55 lines
2.9 KiB
Markdown
55 lines
2.9 KiB
Markdown
# Security Policy
|
||
|
||
Warden is a self-hosted, Bitwarden-compatible backend for Cloudflare Workers. We take security seriously, but please note this project has not been formally security-audited.
|
||
|
||
## Reporting a Vulnerability
|
||
|
||
**Preferred:** Use GitHub’s private vulnerability reporting (Security tab → “Report a vulnerability”).
|
||
|
||
**Do not** open a public issue with exploit details.
|
||
|
||
When reporting, include:
|
||
|
||
- A clear description of the issue and impact.
|
||
- Steps to reproduce (ideally on your own deployment).
|
||
- Affected endpoint(s)/file(s) and any relevant configuration (e.g., `wrangler.toml` ratelimit bindings, Durable Objects offload, R2 attachments).
|
||
- Version/commit SHA and your deployment environment (Workers plan, Wrangler version if relevant).
|
||
|
||
## Disclosure Guidelines
|
||
|
||
- Please give us a reasonable amount of time to investigate and address the issue before public disclosure.
|
||
- Make a good-faith effort to avoid privacy violations, data destruction, and service disruption.
|
||
- Do not perform denial-of-service testing against the demo instance.
|
||
|
||
## Supported Versions
|
||
|
||
Security fixes are provided on a best-effort basis for the latest release and the `main` branch.
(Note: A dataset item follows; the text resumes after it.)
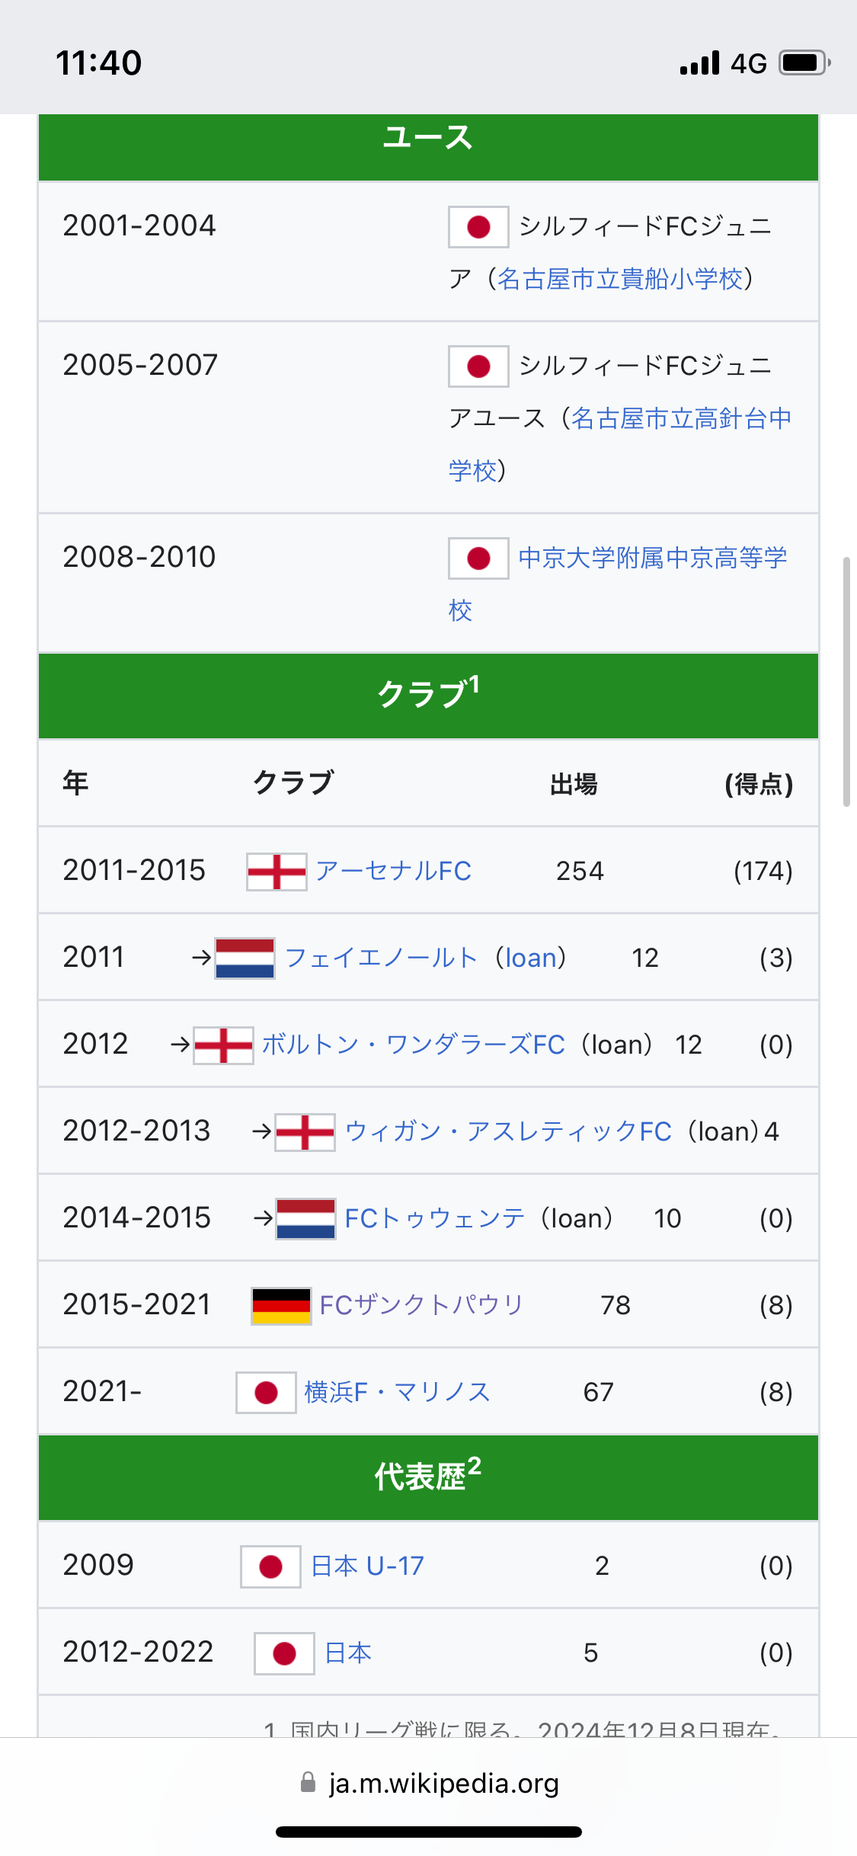Tap the Netherlands flag beside FCトゥウェンテ
Image resolution: width=857 pixels, height=1856 pixels.
(x=305, y=1219)
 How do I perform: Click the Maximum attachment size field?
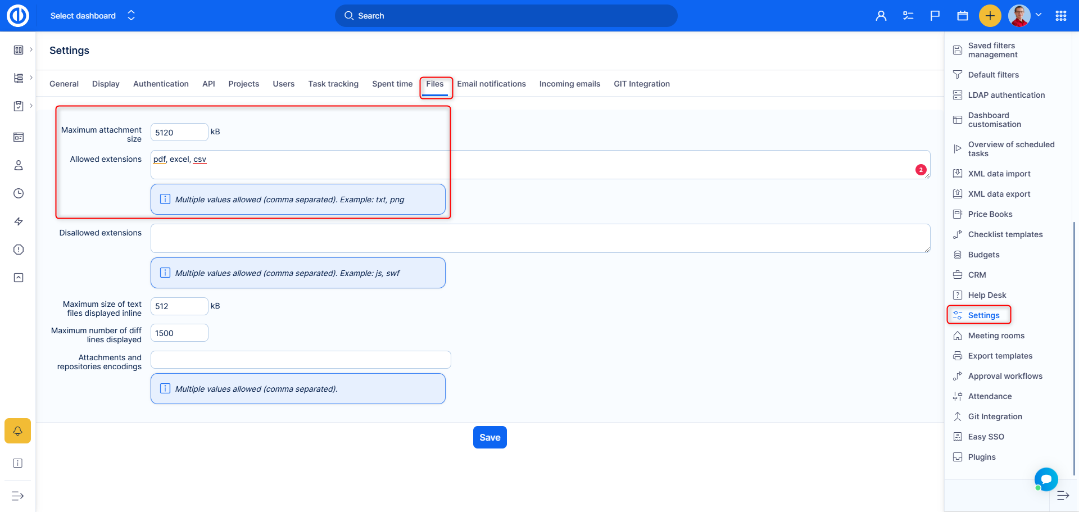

Older versions may not receive security patches.
|
||
|
||
## In Scope
|
||
|
||
- Backend implementation in `src/` (auth, crypto, handlers, database access).
|
||
- Worker entrypoint and edge concerns in `src/entry.js` (routing, attachment streaming, Durable Objects offload).
|
||
- Wrangler configuration in `wrangler.toml` (bindings, rate limiting, routes).
|
||
- Database schema and migrations (`sql/`, `migrations/`).
|
||
- Deployment tooling and scripts (`docs/`, `scripts/`, GitHub Actions workflows).
|
||
- UI overrides shipped by this repo (e.g., `public/css/`).
|
||
|
||
## Out of Scope / Exclusions
|
||
|
||
- Issues in upstream Bitwarden clients (mobile/desktop/browser extensions).
|
||
- Issues in the bundled upstream Web Vault build (`bw_web_builds`) that are not caused by this repository’s overrides.
|
||
- Vulnerabilities in the Cloudflare platform itself (Workers/D1/R2/DO); please report those to Cloudflare.
|
||
- Vulnerabilities in unmaintained/outdated deployments.
|
||
- Attacks requiring physical access to a user’s device.
|
||
- Social engineering, spam, and denial-of-service attempts.
|
||
|
||
## Deployment Hardening (Operators)
|
||
|
||
This project is "self-hosted": **your Cloudflare account is part of your security boundary**. Review the deployment docs and consider the following:
|
||
|
||
- Set strong secrets: `JWT_SECRET` and `JWT_REFRESH_SECRET` (>32 characters, random, unique per environment).
|
||
- Restrict who can register/log in (e.g., `ALLOWED_EMAILS`), and consider disabling open registration.
|
||
- Ensure rate limiting is configured (see `wrangler.toml` `[[ratelimits]]` bindings); missing bindings degrade gracefully and may reduce protection.
|
||
- Treat Cloudflare API tokens as highly sensitive; grant least privilege and rotate when needed.
|
||
- Protect backups and exports (D1 backups, logs) as they may contain sensitive metadata.
|
||
|